Chiayi Mayor Tu Hsiing-jer (涂醒哲) on Monday pressed defamation charges against his former Health Bureau director-general Huang Wei-min (黃維民), who sent department employees an e-mail criticizing Tu earlier the same day, which was his last day of work.
Chiayi City Government Secretary-General Lai Ming-huang (賴明煌) filed the charge with the Chiayi District Prosecutors’ Office on behalf of Tu, on the grounds that Huang slandered Tu’s team with unfounded remarks.
According to the e-mail Huang said, he was forced to resign by Tu, who “treated him like a dog.”
Photo: Wang Shan-yen, Taipei Times
Huang said in the e-mail that Tu once instructed the department to change the requirements for a vaccine it sought to procure so that the requirements would match the make of vaccines manufactured by the pharmaceutical company Tu wanted to buy from.
Lai rejected those allegations and said Huang has hurt the city government’s morale by making unfounded claims, and the city government would counter those claims with a lawsuit to defend the mayor’s reputation.
In a statement issued later on Monday, the city government said Tu had been slandered by his political rivals twice before, but had been proven innocent on both accounts.
Tu agonized over pressing a charges against Huang, a friend of his, who had a stroke while helping Tu campaign for Chiayi mayor in 2014, the statement said.

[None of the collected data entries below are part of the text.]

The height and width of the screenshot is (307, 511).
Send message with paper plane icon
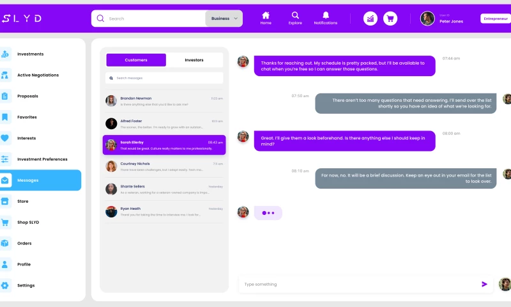(484, 284)
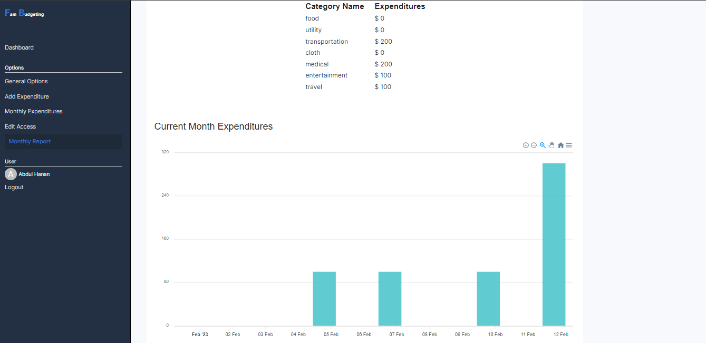Click the 05 Feb bar
Screen dimensions: 706x343
pyautogui.click(x=324, y=299)
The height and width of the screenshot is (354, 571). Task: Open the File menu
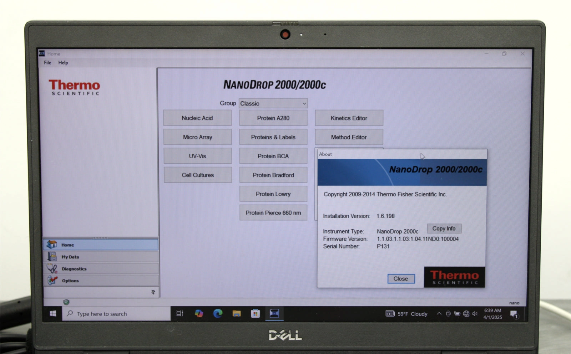click(47, 63)
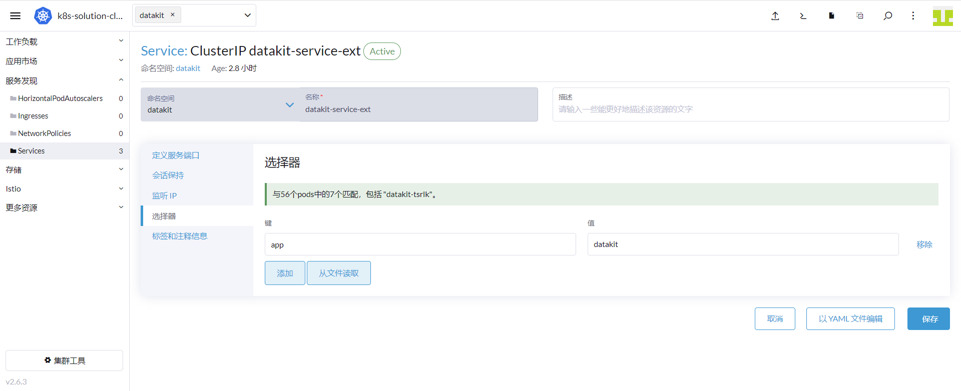Open the vertical three-dot more menu

[913, 16]
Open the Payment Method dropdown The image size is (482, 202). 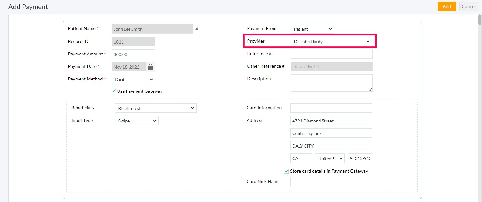pos(133,79)
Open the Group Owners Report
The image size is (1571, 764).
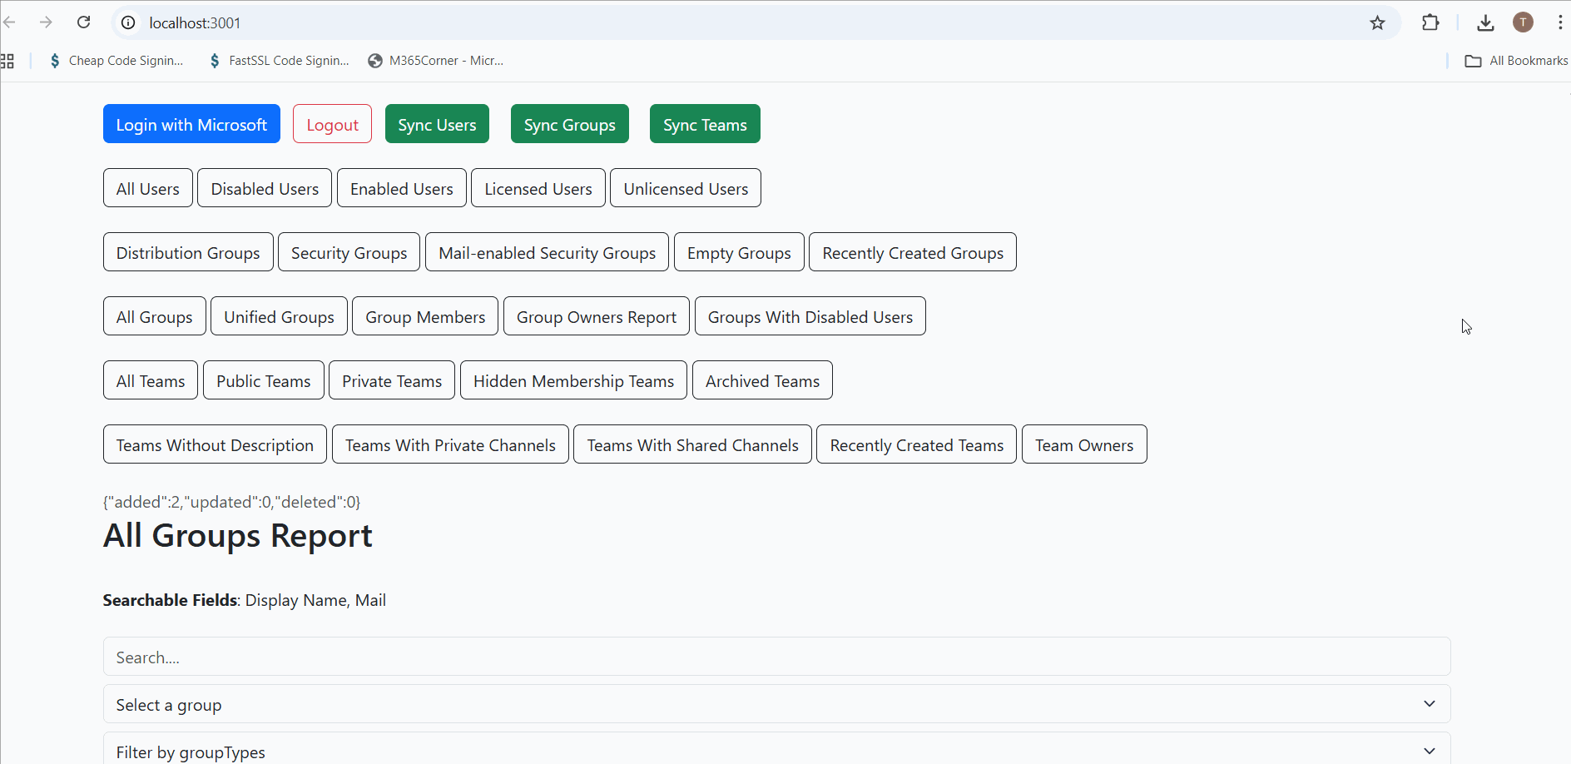596,316
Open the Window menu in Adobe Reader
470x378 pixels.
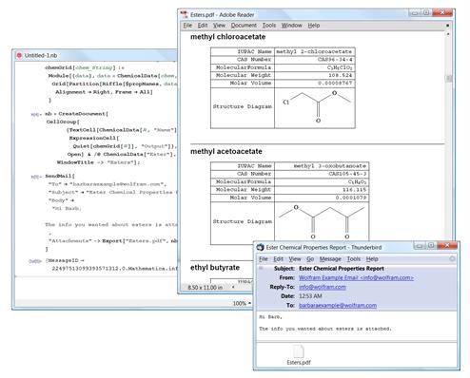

However, Huang’s e-mail had drawn the attention of prosecutors, who were eager to investigate the allegations, leaving the city government with no choice but to initiate a lawsuit, it said.
Quoting Tu, the statement said all of Huang’s accusations — particularly the insinuation that Tu sought to inappropriately benefit a pharmaceutical company — were baseless and did injustice to the city government’s work over the past 30 months.
Huang, as a political appointee, had a misinformed understanding of his responsibilities and also framed his former colleagues, who had just thrown a farewell party for him, Tu was quoted as saying.
“The city government had to press charges,” the statement quoted Tu as saying.
“Political appointees must take responsibility for their failure to push policies forward, which is why Huang was dismissed,” Tu said, adding that Huang — who formerly headed the Kaohsiung Department of Health and the Penghu Public Health Bureau — had also made slanderous remarks about his former superiors at those agencies when asked to resign.